(Items from a data source)
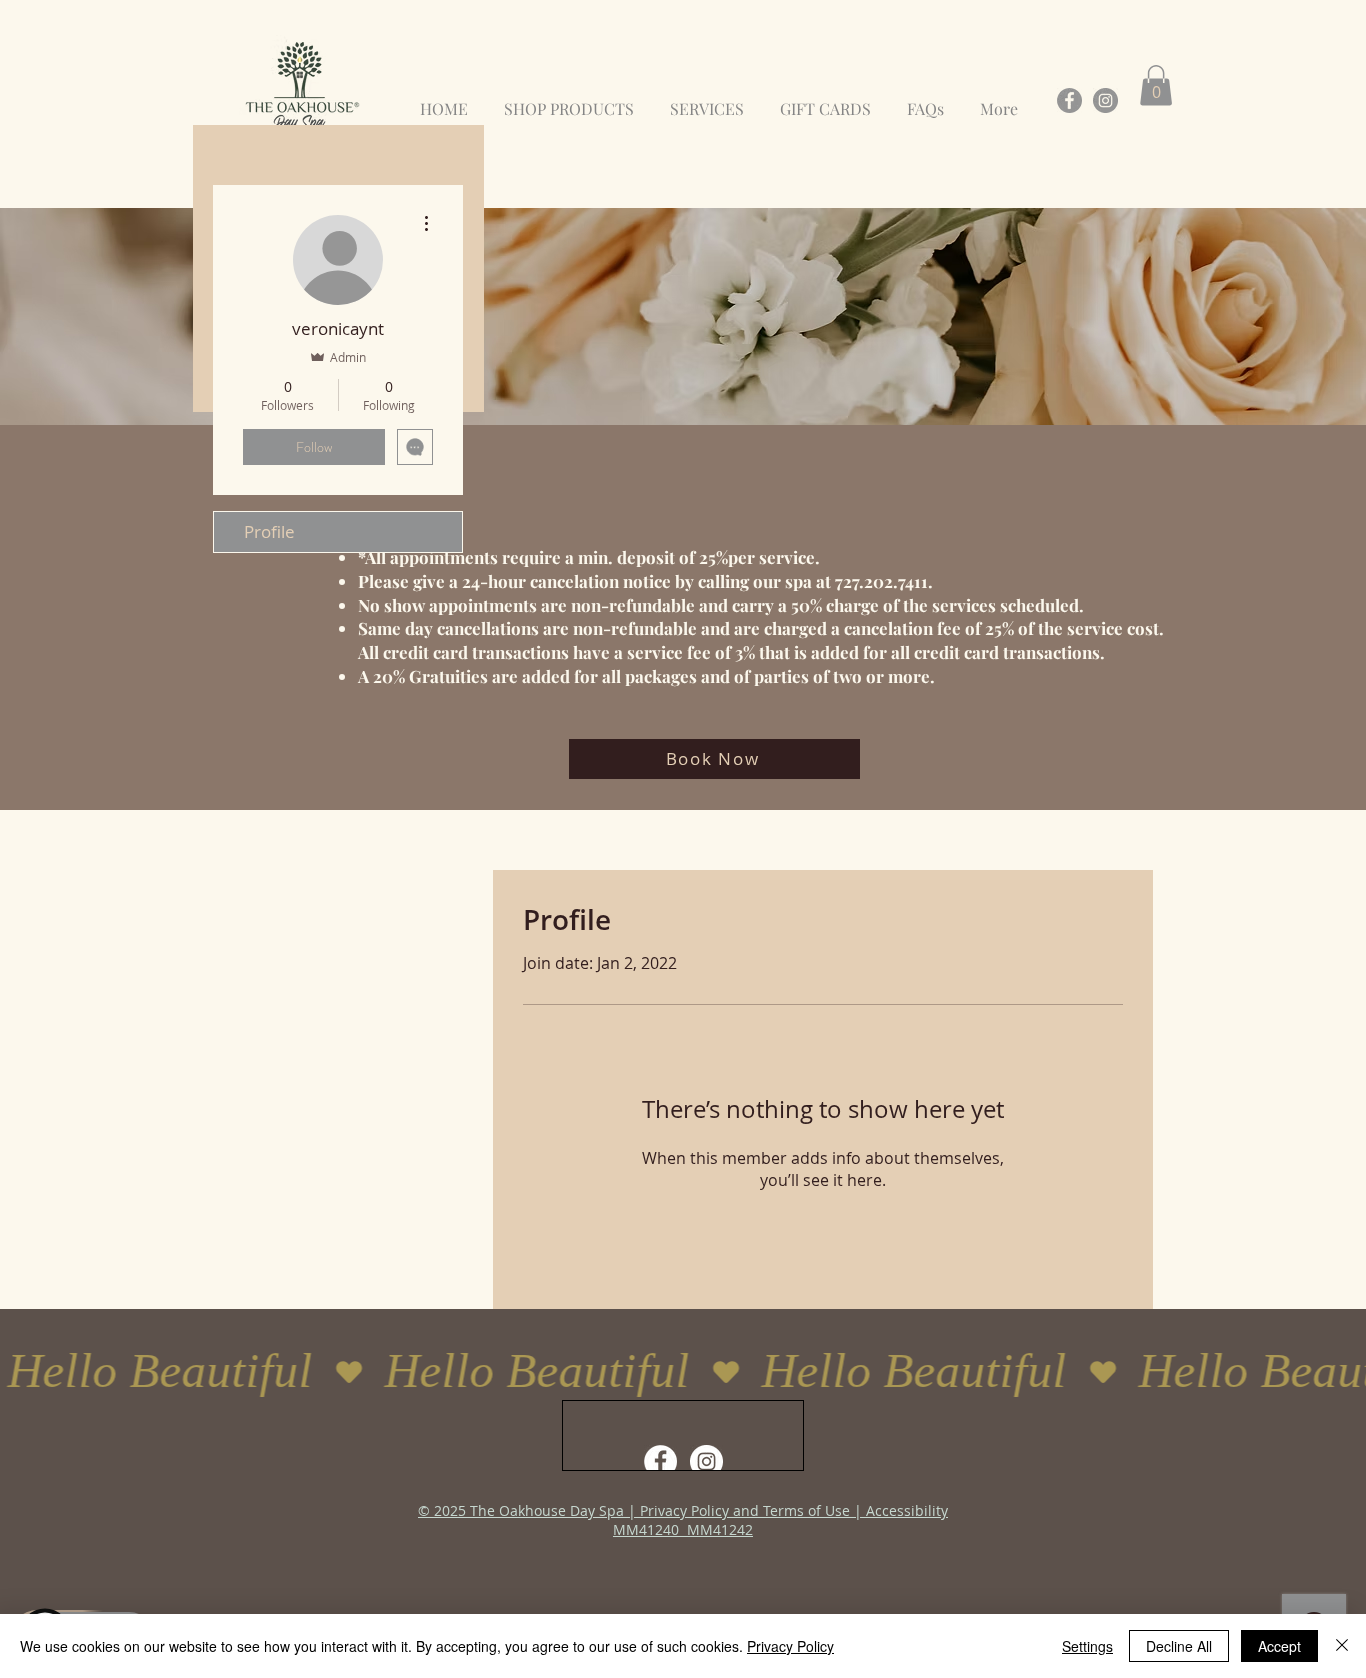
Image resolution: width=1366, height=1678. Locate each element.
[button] (1156, 85)
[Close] (1342, 1646)
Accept (1279, 1646)
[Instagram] (1105, 100)
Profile (269, 531)
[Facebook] (1069, 100)
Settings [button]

WORK TO BE COMPLETED: All entries above, minus the pictures, should be repeated exactly.

ANSWER FOR THE TASK:
Image resolution: width=1366, height=1678. Locate each element.
[button] (1156, 85)
[Close] (1342, 1646)
Accept (1279, 1646)
[Instagram] (1105, 100)
Profile (269, 531)
[Facebook] (1069, 100)
Settings [button]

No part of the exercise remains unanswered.